À l’heure où le film Les Misérables suscite un véritable débat de société en France (le réalisateur Ladj Ly aborde la situation explosive des banlieues parisiennes), et alors qu’on souligne le premier anniversaire du mouvement des « Gilets jaunes », on peut dire que le roman de Sofia Aouine s’inscrit tout à fait dans l’air du temps. Dans Rhapsodie des oubliés, qui vient de remporter le Prix de Flore, cette reporter radio donne, elle aussi, la parole à ceux qu’on entend rarement.


On est dans le 18arrondissement. Pas en haut dans le Montmartre bobo de la rue des Abbesses, mais plutôt en bas, entre les stations Barbès, Château Rouge et Marcadet, autour du square Léon, dans ce qu’on appelle aussi le quartier de la Goutte-d’Or. « Ça craint », pour reprendre une expression populaire.

Le héros imaginé par Aouine est un ado de 13 ans, Abad, qui a quitté son Liban natal avec ses parents pour venir s’installer dans ce quartier dur et pauvre qui accueille les réfugiés et les immigrants au statut précaire. Abad, c’est un clin d’œil à l’Antoine Doinel de Truffaut ou au Momo de La vie devant soi d’Émile Ajar. Il est brillant et pose sur la vie un regard à la fois allumé et goguenard. Entre les promoteurs d’un islamisme radical — l’autrice les a rebaptisés les Barbapapas — et « les putes » qui font le trottoir, Abad vit tant bien que mal sa vie d’ado qui se résume principalement à se masturber en reluquant un groupe de Femen qui a installé son QG en face de l’appartement familial.

→ DONNÉES ENREGISTRÉES:
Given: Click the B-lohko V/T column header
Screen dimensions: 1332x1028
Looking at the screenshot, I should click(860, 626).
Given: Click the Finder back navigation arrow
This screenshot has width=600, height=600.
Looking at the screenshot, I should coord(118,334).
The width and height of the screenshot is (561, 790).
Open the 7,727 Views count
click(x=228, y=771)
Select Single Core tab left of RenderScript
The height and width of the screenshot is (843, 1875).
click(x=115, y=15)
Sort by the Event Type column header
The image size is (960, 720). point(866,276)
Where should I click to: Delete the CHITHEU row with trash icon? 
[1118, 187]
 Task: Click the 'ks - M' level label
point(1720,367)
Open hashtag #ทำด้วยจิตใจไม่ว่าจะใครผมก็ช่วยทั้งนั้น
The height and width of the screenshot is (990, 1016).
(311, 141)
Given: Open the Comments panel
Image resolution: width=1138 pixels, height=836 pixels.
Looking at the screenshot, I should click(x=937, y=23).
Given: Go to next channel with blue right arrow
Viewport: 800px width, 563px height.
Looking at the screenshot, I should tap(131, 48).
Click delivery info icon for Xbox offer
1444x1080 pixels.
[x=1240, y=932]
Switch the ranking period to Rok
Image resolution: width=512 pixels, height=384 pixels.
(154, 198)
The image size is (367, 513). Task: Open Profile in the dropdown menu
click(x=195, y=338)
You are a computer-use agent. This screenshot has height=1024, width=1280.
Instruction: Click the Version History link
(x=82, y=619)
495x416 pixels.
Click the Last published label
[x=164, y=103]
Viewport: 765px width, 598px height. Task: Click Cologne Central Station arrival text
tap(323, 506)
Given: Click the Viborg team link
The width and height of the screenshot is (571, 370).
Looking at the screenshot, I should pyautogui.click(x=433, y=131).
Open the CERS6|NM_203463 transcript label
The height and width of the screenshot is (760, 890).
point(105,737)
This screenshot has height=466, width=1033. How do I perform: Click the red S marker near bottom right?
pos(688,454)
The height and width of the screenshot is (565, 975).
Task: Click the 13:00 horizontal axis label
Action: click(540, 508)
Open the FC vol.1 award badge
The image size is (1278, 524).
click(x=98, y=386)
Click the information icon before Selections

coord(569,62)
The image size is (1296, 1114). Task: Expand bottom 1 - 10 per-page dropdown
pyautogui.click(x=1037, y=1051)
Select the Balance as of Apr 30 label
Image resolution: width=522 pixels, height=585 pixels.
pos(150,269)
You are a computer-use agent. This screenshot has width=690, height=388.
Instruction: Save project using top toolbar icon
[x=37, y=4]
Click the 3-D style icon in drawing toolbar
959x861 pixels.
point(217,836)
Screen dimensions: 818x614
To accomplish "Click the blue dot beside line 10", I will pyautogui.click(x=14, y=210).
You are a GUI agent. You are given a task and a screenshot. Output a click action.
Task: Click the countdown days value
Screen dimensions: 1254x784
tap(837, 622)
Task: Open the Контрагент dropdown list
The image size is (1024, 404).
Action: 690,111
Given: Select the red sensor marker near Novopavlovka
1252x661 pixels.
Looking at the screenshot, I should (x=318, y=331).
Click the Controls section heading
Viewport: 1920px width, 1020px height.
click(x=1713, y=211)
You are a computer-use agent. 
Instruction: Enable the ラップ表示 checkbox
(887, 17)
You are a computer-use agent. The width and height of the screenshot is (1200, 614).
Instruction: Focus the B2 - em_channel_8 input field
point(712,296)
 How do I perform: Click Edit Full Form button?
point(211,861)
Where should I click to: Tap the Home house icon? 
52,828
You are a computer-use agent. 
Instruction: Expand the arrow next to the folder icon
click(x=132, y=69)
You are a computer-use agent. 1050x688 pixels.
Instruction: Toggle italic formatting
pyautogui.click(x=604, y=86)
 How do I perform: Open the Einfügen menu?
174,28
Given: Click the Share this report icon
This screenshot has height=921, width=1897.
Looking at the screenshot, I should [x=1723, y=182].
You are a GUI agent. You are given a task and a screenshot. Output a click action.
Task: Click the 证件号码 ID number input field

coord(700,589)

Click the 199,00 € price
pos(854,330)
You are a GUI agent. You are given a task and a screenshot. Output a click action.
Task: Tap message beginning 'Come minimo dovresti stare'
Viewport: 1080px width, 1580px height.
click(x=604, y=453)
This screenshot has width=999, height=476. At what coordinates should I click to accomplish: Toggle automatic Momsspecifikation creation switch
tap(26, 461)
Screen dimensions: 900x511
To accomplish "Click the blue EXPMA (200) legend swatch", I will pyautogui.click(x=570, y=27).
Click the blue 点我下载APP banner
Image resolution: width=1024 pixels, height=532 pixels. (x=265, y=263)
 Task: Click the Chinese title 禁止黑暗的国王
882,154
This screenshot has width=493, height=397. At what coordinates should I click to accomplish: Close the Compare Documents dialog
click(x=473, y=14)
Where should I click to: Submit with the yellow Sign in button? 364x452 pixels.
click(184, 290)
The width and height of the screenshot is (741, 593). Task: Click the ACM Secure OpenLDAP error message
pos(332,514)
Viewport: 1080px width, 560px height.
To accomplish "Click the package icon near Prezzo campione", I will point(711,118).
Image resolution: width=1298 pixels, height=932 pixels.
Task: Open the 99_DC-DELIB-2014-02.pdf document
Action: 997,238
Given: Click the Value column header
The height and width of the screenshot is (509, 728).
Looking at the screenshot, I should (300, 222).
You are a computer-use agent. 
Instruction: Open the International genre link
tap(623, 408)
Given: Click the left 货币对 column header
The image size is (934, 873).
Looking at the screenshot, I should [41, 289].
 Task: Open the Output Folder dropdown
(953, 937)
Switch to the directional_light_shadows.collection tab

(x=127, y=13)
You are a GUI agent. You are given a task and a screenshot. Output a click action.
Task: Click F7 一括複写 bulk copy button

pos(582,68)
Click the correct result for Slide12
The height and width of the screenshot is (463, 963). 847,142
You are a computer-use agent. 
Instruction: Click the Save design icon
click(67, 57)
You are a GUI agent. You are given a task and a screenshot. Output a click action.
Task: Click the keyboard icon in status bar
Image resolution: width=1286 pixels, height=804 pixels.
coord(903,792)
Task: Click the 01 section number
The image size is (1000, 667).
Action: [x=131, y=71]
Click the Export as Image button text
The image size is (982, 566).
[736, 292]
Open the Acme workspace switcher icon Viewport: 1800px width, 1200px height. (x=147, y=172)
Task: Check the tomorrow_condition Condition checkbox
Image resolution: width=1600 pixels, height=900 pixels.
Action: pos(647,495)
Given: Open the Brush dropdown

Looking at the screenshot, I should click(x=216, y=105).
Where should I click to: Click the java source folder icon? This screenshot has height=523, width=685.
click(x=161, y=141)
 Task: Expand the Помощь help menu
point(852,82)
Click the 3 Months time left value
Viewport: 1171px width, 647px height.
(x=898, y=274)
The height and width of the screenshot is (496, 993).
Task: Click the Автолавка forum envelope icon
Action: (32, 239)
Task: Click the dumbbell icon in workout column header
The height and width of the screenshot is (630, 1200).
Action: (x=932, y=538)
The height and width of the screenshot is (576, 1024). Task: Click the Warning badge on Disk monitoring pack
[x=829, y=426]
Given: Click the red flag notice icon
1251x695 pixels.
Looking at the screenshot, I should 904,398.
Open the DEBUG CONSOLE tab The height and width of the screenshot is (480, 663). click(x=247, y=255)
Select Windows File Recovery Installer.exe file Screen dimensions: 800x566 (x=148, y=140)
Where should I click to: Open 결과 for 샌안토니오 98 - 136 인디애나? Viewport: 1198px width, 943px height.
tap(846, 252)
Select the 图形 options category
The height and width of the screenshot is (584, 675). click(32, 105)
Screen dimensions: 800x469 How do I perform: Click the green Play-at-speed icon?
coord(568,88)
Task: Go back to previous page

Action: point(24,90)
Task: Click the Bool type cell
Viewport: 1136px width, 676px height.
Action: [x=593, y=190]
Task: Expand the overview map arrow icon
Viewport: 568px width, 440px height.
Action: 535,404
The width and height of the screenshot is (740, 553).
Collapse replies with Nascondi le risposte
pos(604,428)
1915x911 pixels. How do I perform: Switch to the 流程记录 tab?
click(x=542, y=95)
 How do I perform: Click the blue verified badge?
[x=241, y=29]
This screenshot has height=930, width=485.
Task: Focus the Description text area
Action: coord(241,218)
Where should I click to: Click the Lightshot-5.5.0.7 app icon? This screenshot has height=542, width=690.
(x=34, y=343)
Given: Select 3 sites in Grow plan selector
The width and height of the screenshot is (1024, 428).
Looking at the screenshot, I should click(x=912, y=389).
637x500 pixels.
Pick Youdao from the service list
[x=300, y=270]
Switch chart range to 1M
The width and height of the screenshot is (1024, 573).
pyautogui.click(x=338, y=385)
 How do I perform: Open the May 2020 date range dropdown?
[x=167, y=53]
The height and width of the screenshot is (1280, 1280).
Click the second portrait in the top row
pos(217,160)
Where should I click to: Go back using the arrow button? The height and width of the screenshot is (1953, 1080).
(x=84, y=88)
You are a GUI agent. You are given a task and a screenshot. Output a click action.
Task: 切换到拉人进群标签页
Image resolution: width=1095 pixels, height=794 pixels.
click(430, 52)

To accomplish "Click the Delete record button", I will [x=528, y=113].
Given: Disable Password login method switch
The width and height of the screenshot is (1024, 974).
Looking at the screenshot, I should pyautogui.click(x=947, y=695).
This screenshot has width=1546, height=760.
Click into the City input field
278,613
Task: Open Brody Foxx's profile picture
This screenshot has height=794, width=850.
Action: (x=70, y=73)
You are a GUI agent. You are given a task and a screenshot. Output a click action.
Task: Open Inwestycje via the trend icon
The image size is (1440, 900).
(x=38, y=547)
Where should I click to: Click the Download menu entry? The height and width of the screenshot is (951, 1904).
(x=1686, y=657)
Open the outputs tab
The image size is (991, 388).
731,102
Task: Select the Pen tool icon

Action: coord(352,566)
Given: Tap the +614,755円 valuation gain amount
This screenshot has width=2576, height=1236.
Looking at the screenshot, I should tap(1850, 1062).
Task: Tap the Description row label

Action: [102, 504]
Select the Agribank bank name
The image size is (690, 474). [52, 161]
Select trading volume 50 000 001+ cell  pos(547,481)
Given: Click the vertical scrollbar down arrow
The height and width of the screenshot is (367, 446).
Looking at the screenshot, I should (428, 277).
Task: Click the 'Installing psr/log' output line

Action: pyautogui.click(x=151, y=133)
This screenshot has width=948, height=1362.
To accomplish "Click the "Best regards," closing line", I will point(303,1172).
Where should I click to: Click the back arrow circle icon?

→ LISTE DES CONSIGNES:
- a) Recopiez le passage de l'extrait qui va de « À l’heure où » jusqu'à « qu’on entend rarement. », en remplaçant « reporter radio » par « journaliste ».
- b) Indiquez l'âge d'Abad, le héros du roman, d'après l'extrait.

→ SOLUTIONS DES CONSIGNES:
- a)
À l’heure où le film Les Misérables suscite un véritable débat de société en France (le réalisateur Ladj Ly aborde la situation explosive des banlieues parisiennes), et alors qu’on souligne le premier anniversaire du mouvement des « Gilets jaunes », on peut dire que le roman de Sofia Aouine s’inscrit tout à fait dans l’air du temps. Dans Rhapsodie des oubliés, qui vient de remporter le Prix de Flore, cette journaliste donne, elle aussi, la parole à ceux qu’on entend rarement.

- b) Abad a 13 ans.